Freitas diz que o argumento para cassação é somente preconceito. "Por sermos pobres representantes, que incomodamos aqueles que estão há anos no poder, mas a humanidade é um ponto comum que nos une, inclusive perante Cristo."

"Nosso estado é laico, mas a população é cristã e eu também. Foi justamente por isso que entrei na igreja, lugar apropriado para clamar por vidas negras. Ali é também minha casa por isso me senti à vontade e acolhido", diz.

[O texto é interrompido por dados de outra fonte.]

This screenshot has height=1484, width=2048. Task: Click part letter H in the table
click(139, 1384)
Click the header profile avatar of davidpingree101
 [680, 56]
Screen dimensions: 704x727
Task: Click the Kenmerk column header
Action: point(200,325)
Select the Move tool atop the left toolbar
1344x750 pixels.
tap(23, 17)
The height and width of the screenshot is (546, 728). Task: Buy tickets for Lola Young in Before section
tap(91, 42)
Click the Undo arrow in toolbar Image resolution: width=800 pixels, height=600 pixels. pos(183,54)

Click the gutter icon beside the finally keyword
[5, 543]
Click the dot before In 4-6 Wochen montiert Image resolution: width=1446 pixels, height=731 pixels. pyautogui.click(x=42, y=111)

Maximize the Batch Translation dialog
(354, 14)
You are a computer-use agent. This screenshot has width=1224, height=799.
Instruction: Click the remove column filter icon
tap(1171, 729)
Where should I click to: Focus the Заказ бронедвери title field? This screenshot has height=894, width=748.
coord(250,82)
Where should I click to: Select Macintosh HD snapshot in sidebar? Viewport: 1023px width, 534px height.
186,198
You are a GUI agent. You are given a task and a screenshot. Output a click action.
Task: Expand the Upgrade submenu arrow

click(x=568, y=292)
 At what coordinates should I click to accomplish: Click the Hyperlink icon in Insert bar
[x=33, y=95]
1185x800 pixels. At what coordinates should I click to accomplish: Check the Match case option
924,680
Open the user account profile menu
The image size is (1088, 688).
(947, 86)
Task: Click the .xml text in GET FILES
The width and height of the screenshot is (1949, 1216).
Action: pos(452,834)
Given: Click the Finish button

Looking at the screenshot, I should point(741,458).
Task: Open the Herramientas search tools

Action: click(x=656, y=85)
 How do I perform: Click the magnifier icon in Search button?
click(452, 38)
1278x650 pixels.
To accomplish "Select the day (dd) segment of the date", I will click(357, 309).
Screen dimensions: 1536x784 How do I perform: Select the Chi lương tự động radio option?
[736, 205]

Para a vereadora Carol Dartora (PT), há uma perseguição política na Câmara motivada por racismo. O tema foi usado por outros vereadores durante a defesa de Freitas, como a Professora Josete, também do PT. "O que vemos é uma criminalização da política, a qual as pessoas já são criminalizadas antes de uma ação judicial ou um fato ser comprovado. É um racismo estrutural."

O advogado de Freitas, Guilherme Gonçalves, diz que houve abuso de autoridade e de poder com a continuidade do processo após o prazo de 90 dias previsto em lei. "As providências serão tomadas."